明の言う通りに、ボールを投げ上げる秀です。そんな秀に、明は新しくボールを渡しながら、適宜てきぎ修正を加えていきます。


「うん、いい感じだよ、秀。今度はもっと高く。おっと、高すぎだ。次は心持ち低めに。おお、いいねえ。その調子だよ。じゃあ次はサーブのスイングだ。まずはボールなしでやってみようか。俺が合図したら、ラケットを振ってくれ。合図は、そうだな、試合では、俺はサーブに備えて、こう構えているから、よし、こうしよう。俺が声を出す。『来ーい』とか、『来やがれー』とかだ。俺の声が聞こえたら。ラケットを振るんだ。いいね、秀」

「わかったよ、明。ボールなしで、明の声が聞こえたら、ラケットを振るんだね。ええと、こう構えて、ボールを投げて……」


秀がボールを投げる仕草をするタイミングに合わせて、明が声を出します。


「来ーい! 」


その明の言葉を聞いて、秀がラケットを振ります。

「やあ、と。こんな感じかい、明」

「完璧だよ、秀。やっぱり、フォームだけなら、何にも言うことはないよ。やっぱり俺の秀だからな。実に華麗だ。惚れ直しちゃったなあ」

「辞めてくれよ、明。照れるじゃないか」


明の、『フォームだけなら』との言い方は、取り用にとっては、『フォームは綺麗なのに、いざボールを打つとなると、全然駄目だな。ちゃんちゃらおかしいぜ』とも取れるのですが、当の秀は、ただ照れ臭そうにしているだけです。愛しの明が言う言葉です。どんな言葉でも、秀は嬉しくなるのでしょう。そして、次の指示をする明です。

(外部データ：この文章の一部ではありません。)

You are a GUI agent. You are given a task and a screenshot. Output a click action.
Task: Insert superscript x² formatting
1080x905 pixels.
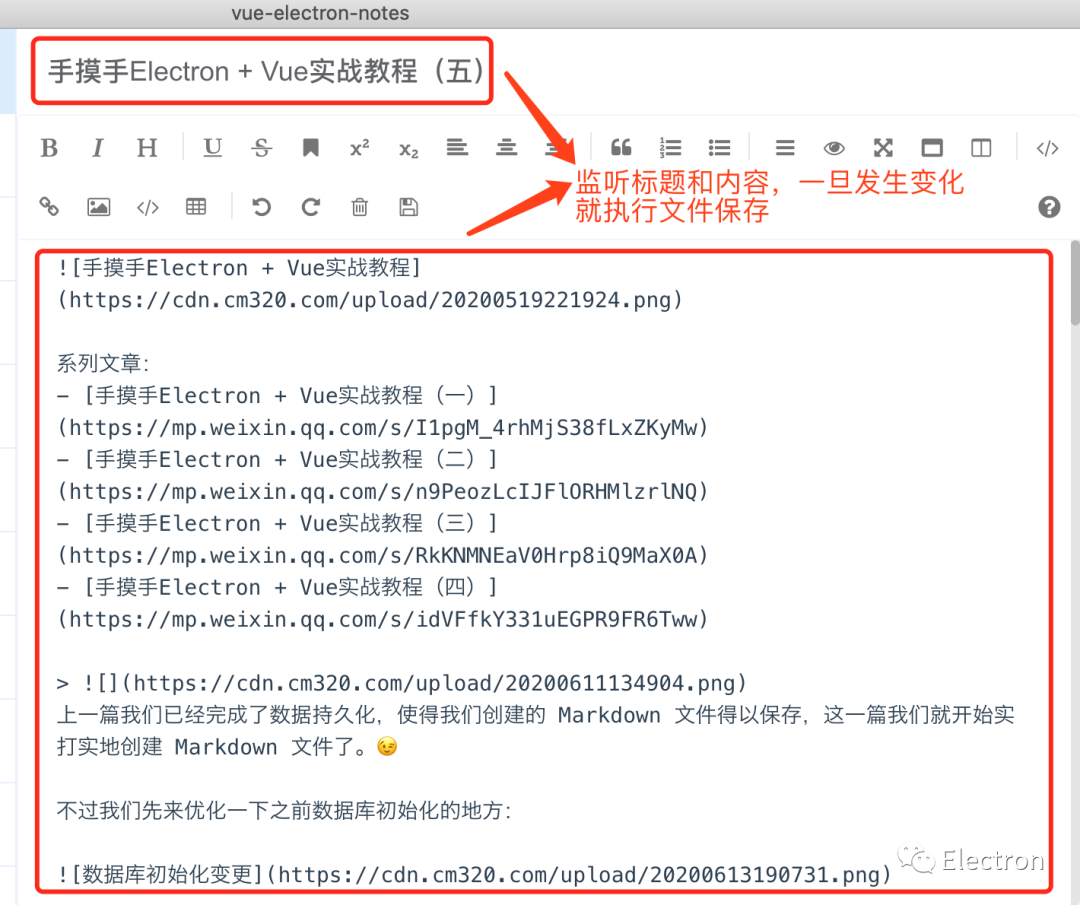(360, 147)
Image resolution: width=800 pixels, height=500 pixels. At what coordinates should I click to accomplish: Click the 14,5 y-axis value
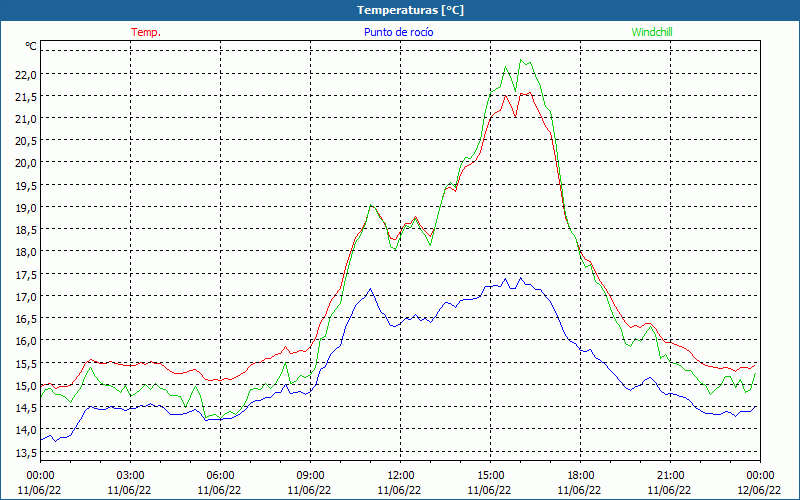26,408
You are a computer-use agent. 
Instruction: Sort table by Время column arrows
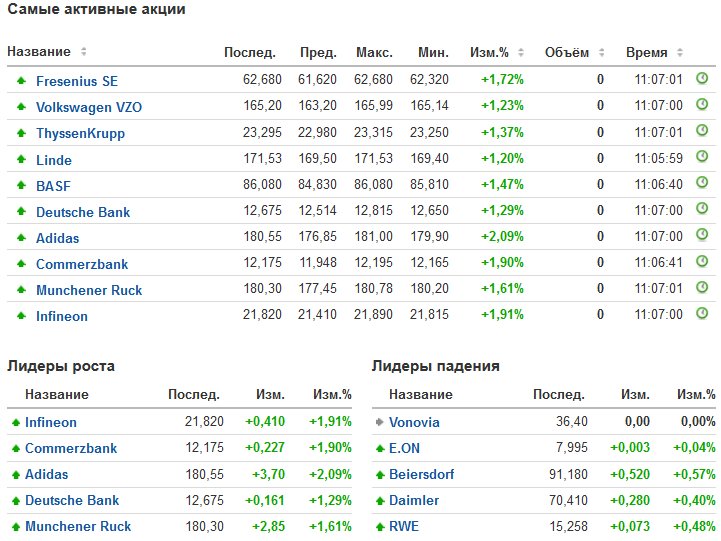[x=680, y=52]
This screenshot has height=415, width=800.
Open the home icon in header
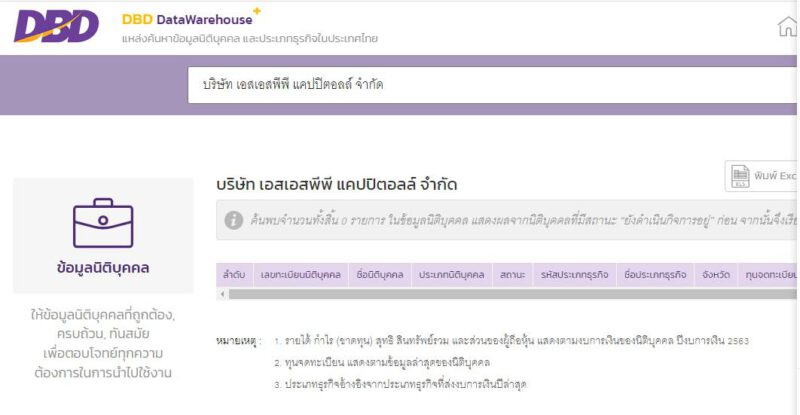pyautogui.click(x=787, y=27)
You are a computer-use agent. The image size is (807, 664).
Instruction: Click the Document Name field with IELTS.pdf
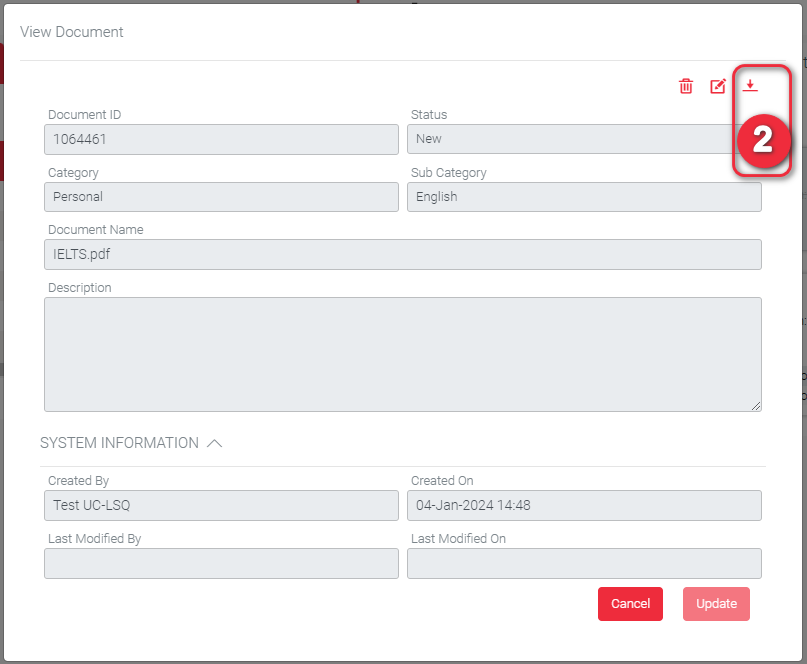tap(402, 254)
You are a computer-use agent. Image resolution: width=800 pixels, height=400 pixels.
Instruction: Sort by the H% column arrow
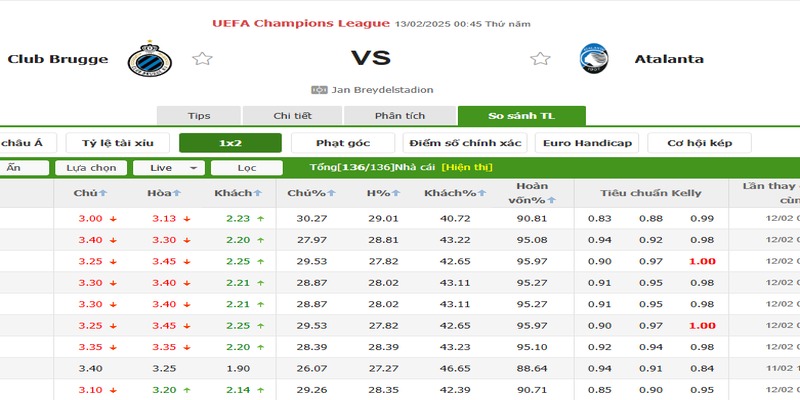[396, 193]
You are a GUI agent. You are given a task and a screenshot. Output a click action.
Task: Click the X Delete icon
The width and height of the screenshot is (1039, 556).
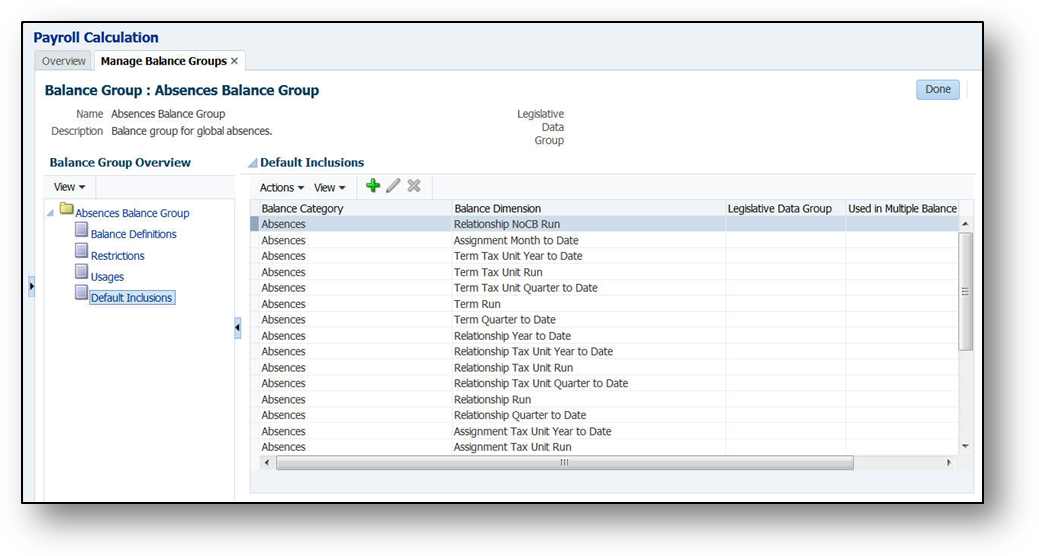[413, 186]
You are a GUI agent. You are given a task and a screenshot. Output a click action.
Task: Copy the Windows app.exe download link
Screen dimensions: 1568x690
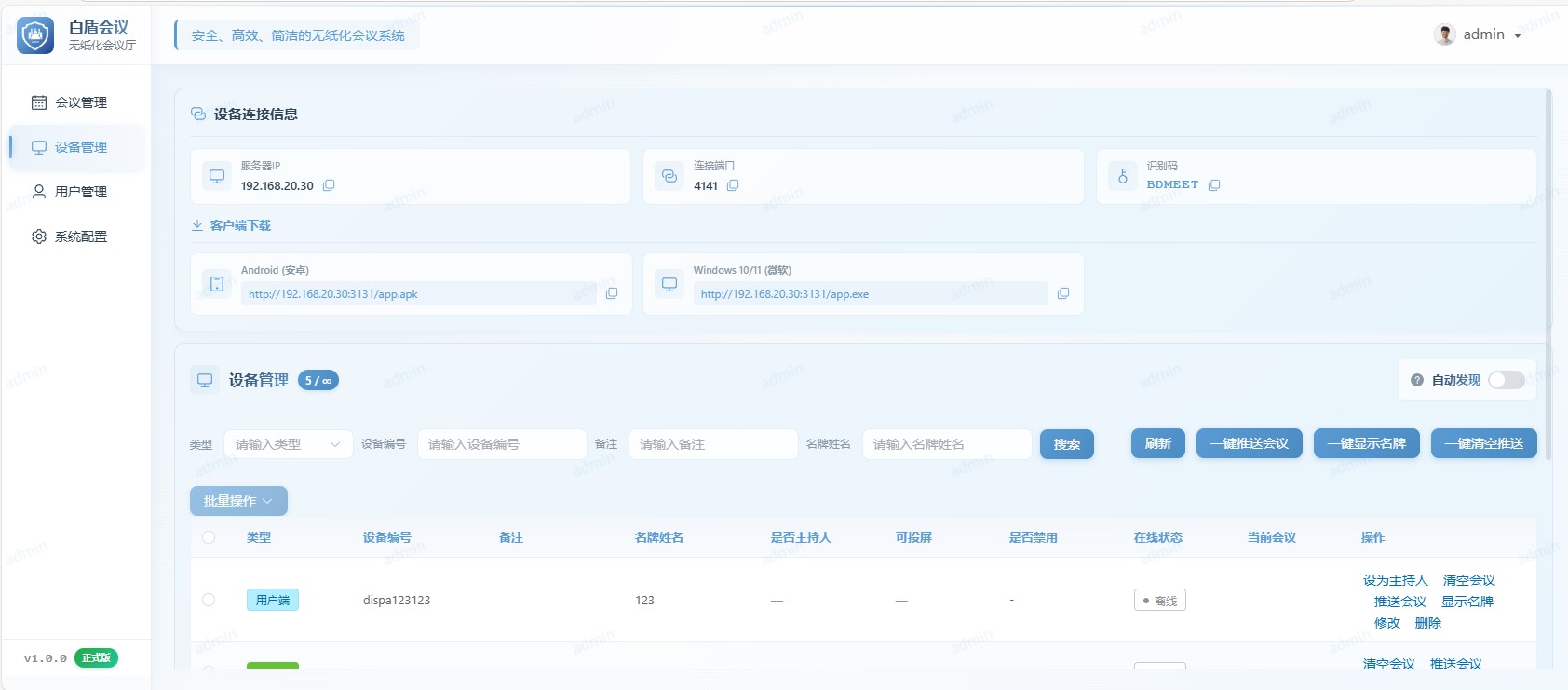[x=1063, y=293]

「よし、じゃあ本番だよ、秀。実際にボールを投げてくれ。それと同時に目をつぶるんだ。そして、俺の声が聞こえたら、ラケットを振ればいい」

「ああ、わかったよ。目を閉じて、明の指示に従えばいいんだね」


明の言葉通りに、秀は、サーブの構えをして、ボールを投げ上げると同時に目をつぶります。そして、明の声が響きます。